En ce qui concerne les besoins des femmes, la recommandation générale n ° 26 du Comité de la CEDAW sur les travailleuses migrantes a souligné que « toutes les travailleuses migrantes ont droit à la protection de leurs droits fondamentaux, notamment le droit à la vie, le droit à la liberté et à la sécurité personnelle, le droit de ne pas être torturée, le droit de ne pas être soumise à des traitements dégradants et inhumains,  de ne pas subir de discrimination fondée sur le sexe, la race, l’appartenance ethnique, les particularités culturelles, la nationalité, la langue, la religion ou un autre statut, le droit de ne pas être soumise à la pauvreté, le droit à un niveau de vie décent, le droit à l’égalité devant la loi et le droit de bénéficier des garanties de la loi. Ces droits sont énoncés dans la Déclaration universelle des droits de l’Homme et dans les nombreux traités relatifs aux Droits de l’Homme ratifiés ou auxquels les États Membres de l’ONU ont adhéré. »
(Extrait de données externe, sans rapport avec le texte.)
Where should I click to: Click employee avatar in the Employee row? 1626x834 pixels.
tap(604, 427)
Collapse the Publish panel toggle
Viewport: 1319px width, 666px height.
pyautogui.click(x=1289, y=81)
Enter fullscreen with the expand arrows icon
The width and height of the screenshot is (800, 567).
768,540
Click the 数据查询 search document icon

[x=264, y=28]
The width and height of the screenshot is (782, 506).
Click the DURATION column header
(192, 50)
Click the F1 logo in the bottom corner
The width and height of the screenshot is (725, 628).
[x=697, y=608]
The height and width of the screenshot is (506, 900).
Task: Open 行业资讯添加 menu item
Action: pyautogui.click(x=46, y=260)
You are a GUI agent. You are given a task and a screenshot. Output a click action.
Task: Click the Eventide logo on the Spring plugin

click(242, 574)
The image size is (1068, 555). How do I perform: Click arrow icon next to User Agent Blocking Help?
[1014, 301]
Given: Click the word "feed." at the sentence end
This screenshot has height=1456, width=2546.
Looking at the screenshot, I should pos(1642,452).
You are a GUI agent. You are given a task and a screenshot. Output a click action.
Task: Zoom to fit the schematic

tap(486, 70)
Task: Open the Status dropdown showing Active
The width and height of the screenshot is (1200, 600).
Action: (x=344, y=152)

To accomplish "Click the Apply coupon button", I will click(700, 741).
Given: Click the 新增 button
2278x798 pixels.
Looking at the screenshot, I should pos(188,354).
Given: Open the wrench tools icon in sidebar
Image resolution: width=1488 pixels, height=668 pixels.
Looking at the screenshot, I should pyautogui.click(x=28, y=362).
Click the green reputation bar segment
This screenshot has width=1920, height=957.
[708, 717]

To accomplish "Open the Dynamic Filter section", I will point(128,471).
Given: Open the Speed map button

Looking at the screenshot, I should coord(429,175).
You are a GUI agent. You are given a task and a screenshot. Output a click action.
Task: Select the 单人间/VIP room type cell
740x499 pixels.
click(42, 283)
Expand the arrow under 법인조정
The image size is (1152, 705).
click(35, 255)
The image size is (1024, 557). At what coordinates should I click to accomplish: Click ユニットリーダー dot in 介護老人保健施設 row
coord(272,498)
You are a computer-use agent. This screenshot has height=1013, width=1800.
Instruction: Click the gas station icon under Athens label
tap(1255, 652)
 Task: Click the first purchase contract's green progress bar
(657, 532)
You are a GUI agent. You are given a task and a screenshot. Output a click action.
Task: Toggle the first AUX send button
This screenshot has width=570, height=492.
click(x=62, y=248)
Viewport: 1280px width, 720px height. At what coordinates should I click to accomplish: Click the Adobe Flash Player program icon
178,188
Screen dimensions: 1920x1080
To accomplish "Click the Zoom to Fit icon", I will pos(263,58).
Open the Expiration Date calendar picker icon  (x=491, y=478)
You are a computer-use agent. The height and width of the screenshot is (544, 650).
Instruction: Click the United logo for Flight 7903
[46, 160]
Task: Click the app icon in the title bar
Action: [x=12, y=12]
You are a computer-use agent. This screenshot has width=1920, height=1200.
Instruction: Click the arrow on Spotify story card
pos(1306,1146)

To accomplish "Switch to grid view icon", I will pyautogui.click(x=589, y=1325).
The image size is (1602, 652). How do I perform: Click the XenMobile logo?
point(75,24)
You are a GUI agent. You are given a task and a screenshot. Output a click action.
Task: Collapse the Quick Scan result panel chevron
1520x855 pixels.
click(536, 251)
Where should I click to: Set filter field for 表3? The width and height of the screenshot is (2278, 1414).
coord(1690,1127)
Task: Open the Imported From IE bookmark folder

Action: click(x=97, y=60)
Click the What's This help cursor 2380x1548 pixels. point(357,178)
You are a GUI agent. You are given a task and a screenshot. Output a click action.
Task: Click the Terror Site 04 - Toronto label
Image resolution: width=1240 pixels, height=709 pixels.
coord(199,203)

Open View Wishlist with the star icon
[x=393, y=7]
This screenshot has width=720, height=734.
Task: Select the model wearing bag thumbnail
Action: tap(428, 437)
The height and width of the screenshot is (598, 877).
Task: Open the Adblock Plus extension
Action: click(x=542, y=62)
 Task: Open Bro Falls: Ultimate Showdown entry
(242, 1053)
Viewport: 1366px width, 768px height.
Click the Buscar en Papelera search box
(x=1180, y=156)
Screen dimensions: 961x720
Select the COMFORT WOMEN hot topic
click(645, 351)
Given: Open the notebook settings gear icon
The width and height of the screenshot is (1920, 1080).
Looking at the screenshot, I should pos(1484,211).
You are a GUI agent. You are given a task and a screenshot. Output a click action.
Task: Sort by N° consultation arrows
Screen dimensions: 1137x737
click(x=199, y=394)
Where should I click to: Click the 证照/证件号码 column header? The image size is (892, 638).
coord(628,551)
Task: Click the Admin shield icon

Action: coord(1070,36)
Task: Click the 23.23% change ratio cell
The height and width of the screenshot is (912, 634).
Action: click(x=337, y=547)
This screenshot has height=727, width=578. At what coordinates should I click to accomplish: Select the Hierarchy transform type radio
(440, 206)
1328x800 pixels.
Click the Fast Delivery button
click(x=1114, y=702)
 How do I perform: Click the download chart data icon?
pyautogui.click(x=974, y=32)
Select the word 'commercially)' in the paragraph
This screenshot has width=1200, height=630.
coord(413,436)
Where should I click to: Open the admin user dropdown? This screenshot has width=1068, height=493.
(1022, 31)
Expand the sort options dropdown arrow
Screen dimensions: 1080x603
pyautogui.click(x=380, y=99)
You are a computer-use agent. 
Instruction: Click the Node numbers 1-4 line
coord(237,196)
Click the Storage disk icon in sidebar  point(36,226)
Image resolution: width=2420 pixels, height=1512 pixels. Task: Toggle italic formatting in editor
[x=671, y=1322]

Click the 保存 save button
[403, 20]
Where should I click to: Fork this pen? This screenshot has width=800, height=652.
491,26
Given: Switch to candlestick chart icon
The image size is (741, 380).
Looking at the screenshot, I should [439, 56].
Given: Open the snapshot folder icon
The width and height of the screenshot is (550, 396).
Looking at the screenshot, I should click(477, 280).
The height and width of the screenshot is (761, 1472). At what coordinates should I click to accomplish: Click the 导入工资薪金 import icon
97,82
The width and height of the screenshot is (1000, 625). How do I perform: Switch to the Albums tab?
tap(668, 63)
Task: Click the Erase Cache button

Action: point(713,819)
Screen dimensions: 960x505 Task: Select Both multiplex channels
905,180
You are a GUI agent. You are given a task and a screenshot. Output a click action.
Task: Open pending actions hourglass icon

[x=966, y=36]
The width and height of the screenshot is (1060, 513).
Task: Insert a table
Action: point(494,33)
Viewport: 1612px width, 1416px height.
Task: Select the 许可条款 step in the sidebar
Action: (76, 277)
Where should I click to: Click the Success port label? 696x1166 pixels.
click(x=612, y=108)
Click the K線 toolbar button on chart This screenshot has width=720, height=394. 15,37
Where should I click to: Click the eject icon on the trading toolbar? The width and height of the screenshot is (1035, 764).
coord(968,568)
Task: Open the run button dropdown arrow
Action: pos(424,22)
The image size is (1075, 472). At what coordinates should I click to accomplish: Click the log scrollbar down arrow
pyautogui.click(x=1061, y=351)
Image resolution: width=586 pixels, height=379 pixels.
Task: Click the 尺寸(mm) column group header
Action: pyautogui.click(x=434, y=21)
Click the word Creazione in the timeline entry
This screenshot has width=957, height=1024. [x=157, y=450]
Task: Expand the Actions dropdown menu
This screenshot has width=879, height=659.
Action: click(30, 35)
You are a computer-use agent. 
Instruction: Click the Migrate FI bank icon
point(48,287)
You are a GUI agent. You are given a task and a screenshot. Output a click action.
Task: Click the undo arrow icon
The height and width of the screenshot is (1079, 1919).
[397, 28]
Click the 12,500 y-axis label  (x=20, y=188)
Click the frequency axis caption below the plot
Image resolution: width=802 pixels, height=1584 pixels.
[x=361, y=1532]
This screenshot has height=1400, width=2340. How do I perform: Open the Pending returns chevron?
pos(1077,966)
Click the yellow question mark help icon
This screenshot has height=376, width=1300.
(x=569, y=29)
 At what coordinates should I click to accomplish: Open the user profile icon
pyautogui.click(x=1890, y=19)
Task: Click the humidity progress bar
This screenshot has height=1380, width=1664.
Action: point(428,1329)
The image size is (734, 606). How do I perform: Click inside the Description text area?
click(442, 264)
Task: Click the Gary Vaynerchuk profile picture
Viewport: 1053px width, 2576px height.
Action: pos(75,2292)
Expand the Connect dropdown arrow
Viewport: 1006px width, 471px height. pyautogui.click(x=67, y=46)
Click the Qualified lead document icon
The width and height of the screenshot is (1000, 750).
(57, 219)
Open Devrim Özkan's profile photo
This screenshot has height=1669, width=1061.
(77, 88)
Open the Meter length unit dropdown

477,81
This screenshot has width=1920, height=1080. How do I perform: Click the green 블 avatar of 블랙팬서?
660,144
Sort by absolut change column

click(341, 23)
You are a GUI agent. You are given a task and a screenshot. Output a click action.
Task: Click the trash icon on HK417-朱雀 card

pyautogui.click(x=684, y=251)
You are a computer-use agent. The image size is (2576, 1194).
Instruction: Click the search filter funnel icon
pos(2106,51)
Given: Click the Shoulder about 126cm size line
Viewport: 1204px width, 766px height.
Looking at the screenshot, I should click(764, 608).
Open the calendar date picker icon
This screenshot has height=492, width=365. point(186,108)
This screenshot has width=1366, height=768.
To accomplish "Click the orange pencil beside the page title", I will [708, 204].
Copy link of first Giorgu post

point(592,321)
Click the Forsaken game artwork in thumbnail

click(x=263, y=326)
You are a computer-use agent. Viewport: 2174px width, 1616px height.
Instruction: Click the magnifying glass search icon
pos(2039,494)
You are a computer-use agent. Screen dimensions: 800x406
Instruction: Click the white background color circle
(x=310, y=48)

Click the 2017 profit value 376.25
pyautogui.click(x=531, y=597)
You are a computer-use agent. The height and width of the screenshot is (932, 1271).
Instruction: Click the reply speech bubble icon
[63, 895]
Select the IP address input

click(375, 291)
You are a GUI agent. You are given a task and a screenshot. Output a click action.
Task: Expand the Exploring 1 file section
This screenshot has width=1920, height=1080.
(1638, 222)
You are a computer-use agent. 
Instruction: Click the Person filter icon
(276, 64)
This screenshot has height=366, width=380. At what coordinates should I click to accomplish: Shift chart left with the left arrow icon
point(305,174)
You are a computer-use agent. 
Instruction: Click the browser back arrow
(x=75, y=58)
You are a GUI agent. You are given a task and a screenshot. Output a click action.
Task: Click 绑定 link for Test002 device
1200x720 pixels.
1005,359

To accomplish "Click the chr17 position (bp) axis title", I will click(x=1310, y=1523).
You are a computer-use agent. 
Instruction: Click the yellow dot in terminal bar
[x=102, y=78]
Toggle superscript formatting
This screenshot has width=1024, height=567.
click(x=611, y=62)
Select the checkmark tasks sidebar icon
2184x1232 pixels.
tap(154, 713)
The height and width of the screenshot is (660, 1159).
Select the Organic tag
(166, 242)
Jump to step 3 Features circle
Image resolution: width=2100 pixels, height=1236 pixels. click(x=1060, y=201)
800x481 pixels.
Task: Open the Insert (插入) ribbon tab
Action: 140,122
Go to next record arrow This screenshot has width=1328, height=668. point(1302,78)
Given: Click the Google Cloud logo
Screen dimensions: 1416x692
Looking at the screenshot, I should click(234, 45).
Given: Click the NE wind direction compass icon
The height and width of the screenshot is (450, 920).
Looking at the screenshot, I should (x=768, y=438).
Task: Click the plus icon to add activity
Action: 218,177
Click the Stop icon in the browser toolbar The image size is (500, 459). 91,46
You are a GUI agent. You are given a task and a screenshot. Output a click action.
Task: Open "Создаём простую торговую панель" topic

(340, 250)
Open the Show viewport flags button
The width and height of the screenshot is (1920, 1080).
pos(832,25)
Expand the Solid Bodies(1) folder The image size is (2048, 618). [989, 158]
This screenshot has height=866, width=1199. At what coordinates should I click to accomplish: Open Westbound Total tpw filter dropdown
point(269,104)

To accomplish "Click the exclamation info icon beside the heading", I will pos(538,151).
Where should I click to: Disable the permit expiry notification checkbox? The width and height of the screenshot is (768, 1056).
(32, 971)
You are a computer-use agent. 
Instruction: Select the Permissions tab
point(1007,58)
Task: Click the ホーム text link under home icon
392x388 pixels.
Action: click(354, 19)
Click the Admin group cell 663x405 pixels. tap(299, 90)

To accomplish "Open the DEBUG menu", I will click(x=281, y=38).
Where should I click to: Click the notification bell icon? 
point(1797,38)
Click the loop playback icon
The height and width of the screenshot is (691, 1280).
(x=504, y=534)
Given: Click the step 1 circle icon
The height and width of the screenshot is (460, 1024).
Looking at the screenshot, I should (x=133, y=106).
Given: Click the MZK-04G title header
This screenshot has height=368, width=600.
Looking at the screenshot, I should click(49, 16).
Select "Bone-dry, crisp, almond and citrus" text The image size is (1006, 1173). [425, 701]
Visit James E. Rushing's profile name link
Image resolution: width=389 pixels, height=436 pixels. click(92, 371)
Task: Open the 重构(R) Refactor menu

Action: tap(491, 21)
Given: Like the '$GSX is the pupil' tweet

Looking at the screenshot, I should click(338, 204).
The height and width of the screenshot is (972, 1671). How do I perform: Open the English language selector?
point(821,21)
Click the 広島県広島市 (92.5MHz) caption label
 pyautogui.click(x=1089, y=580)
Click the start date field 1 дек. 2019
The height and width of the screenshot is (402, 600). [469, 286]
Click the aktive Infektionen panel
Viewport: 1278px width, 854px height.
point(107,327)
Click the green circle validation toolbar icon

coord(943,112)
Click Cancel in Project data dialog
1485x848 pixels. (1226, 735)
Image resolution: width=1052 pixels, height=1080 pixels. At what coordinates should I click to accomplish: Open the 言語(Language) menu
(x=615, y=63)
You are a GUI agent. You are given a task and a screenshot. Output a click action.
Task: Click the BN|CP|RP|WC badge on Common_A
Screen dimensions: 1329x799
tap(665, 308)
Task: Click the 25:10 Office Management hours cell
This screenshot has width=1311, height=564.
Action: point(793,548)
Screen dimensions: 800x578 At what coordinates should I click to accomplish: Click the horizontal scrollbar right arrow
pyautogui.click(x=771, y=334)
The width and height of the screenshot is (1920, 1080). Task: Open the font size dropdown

Une composante importante de la protection des migrants victimes de trafic est incarnée par l’interdiction fondamentale du refoulement. Cette interdiction est incluse dans l’Article 33 de la Convention de Genève pour les réfugiés, dans l’Article 3 de la Convention contre la Torture, dans l’Article 3 de la Convention Européenne des Droits de l’Homme et dans les Articles 4 et 19 de la Charte des Droits Fondamentaux de l’UE. De plus, l’Article II (3) de la Convention relative aux aspects spécifiques des problèmes des réfugiés en Afrique de l’Union Africaine statue que :

« Aucune personne ne peut être soumise par un État membre à des mesures telles que le rejet à la frontière, le retour ou l’expulsion, qui l’obligerait à revenir ou à rester sur un territoire où sa vie, son intégrité physique ou sa liberté seraient menacées. »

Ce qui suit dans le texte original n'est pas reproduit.